Two Students are UT’s First National Geographic Young Explorers

Two graduate students are traveling the globe for research while making UT history as the university’s first recipients of National Geographic Young Explorers Grants.

Yanan (Nancy) Li, a doctoral candidate in geography, and Todd Pierson, a graduate student in ecology and evolutionary biology, are the first UT students to receive the grant which supports students pursuing field projects in research, exploration, and conservation.

They will share their stories of research in western China and the southern Appalachians on Saturday, September 20, at the National Geographic Young Explorers Grants workshop for UT students.

Nancy Li

Nancy Li holds a GPS unit while standing on a glacial moraine more than 11,000 feet above sea level in the Bogeda Range of the Tian Shan Mountains. Behind her is the Heigou glacier. Photo credit: Yingkui Li

Li is the first UT student to receive a Young Explorers Grant. The funding supported her 2012 field research in the Tian Shan Mountains aimed at determining the timing and extent of glacial advances in past millennia. The region, near the China-Kyrgyzstan border and known as the “Water Tower of Asia” because of abundant glaciers in the high mountains, is sensitive to the effects of climate change. Her research will help plan for the effects of ongoing climate change on water resources of Central Asia.

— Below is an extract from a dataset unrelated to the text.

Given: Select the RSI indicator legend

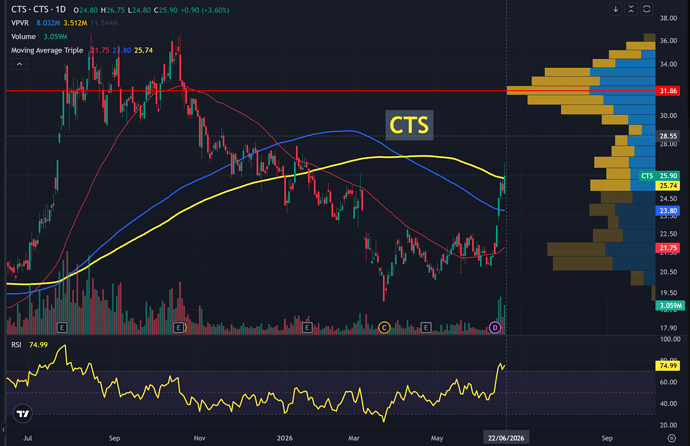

For her research, Li climbed into high mountain valleys to map glacial features and collect rock samples deposited at the leading edges of glaciers. She shipped the samples back to Tennessee and has been studying certain rare isotopes. Li is investigating how long these isotopes accumulated due to exposure to cosmic radiation. This will allow her to compare the timing of the most recent advances of the glaciers and contribute to knowledge of the climate history of the region.

Pierson is the recipient of two Young Explorers Grants.

Todd Pierson

Todd Pierson is working to develop an environmental DNA assay for aquatic plethodontid salamanders. Photo Credit: Grover Brown

His first grant brought him to Tibet, where he searched for a high-elevation population of the Chinese giant salamander. Although he did not find any, local people recounted anecdotes indicating that the animals still exist in that region. His second grant takes him into the southern Appalachians, where he is working to develop an environmental DNA assay for aquatic plethodontid (lungless) salamanders. The new assay will make it possible to characterize entire amphibian communities from just a sample of stream water.

Li and Pierson will be among the speakers taking part in the Young Explorers Grants workshop from 10:30 a.m. to 1:30 p.m. on Saturday, September 20, in the Shiloh Room of the University Center. The workshop is free to all students, but advance registration is requested. Kenny Broad, 2011 National Geographic Explorer of the Year, and Mark Synnott, National Geographic grantee and The North Face athlete, will also participate in the workshop.

Broad and Synnott will present a program about their explorations at 7:00 p.m. in the University Center auditorium. Broad will talk about his exploration of the Bahamas blue holes and Synnott will talk about his extensive experience big-wall climbing around the world. The presentation is free and open to the public.